At 85, Emmanuelle Riva is the oldest woman ever to be nominated for Best Actress in a Leading Role at the Academy Awards. The Academy recognized her devastating portrayal of physical disintegration and emotional anguish in Michael Haneke’s Amour (2012). It is set mostly within the confines of an apartment, where Anne (Riva) and her husband, Georges (Jean-Louis Trintignant), have played out their lives together; exposition is forsaken for a reading of the place itself, of life’s material traces as activated by the bodies that move within them. It is not surprising that Haneke was awarded Best Foreign Language Film honours by the Academy for his ability to convey the richness of their lives through such an economy of means. Within these walls, it is quite a simple story that plays out: as age unflinchingly inscribes itself on Anne’s body, Georges is left to grapple with the promises he has made to care for her, despite the heartbreak such a task entails. Commitment, built up over a lifetime, is not swayed by the logic of assisted care that would amount to betrayal. Instead, Georges’s devotion is read against the futile challenge of accommodating Anne’s deterioration. Their past together, though not part of the film’s proper frame, is the charge that carries every moment.

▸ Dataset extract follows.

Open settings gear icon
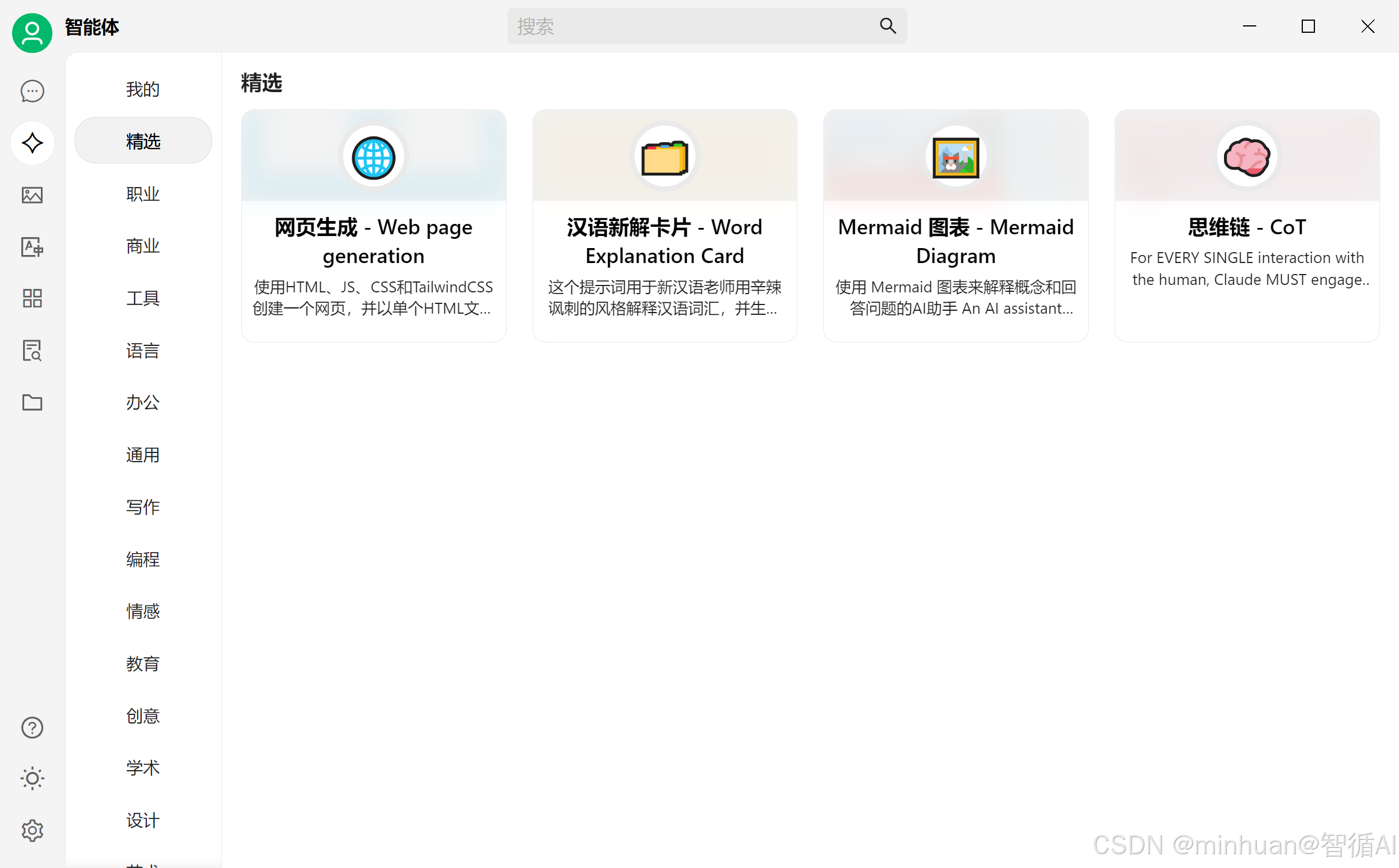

But Riva is no stranger to the difficult task of embodying the movement of memory through time. More than 50 years ago, she entered the cinematic fray with her stunning portrayal of a French actress in Hiroshima, 14 years after the atomic bomb was dropped on the city. Alain Resnais’s Hiroshima Mon Amour (1959) depicts the 36 hours of a love affair between Riva’s character and a Japanese architect played by Eiji Okada. Through Marguerite Duras’s poetic screenplay, memory is the currency of the present moment and impossible to hold onto. Riva embodies this contradiction when she relates to Okada as though he were her first love, a German soldier killed during the war. Riva’s struggle is to resist forgetting despite the crippling effects of what happens when memory persists too strongly. In this way, the affair in Japan is a catharsis of the tragedy that Riva’s character has carried with her, but at the expense of losing what she thought could never fade. As her past settles properly as history, her future opens unpredictably before her, a place to write different memories, a place that is something more than a simple vessel for the trauma of the past.
In Oliver Husain’s Item Number (2012), these different frames of reference—past, present, future—literally stand next to each other: actresses proliferate so that a distinguished woman, front and centre, is flanked by younger versions of herself. Winner of the Best Contribution to German Competition at the International Short Film Festival in Oberhausen, Item Number begins by announcing that the real action of the film is a mere two minutes away. Kirtana Kumar, playing the lead, addresses the viewer as she prepares backstage for what seems to be an imminent musical theatre production. “The story is laid out for you right here: a straight line,” she proclaims, and yet, as the scene plays out, that two-minute warning is sounded again and again until eventually the throng of actresses pick up their matriarch and carry her away, away from the foreshadowed action of the stage and out into the world. In this case, the future doesn’t arrive, at least not as it is anticipated. Like Riva’s character in Hiroshima, so too does Kumar’s character embark upon something less than sure, perhaps unsteady, but indeed a sort of liberation that allows them to understand differently their places in the world.
Memory and imagination rely on the co-existing of tenses in the present moment. To be alive, then, is this movement backward and forward, the complex and mundane experiences of holding on, of forgetting and of writing anew. Sometimes it is proper to not let go of either the past or the future, as in Amour when a husband’s care for his wife honours both her life and her impending death. Sometimes, as in Hiroshima, the past must be unshackled from the everyday, less it suffocate living. Other times, as is seen in Item Number, it’s the overly determined idea of the future that needs be released, making room for what can’t be predicted, for what falls outside of schedules and scripts. These fates are shared amongst us: memory persists unevenly, imagination moves unpredictably. Our lives are simply to engage in these negotiations, wherever they may take us.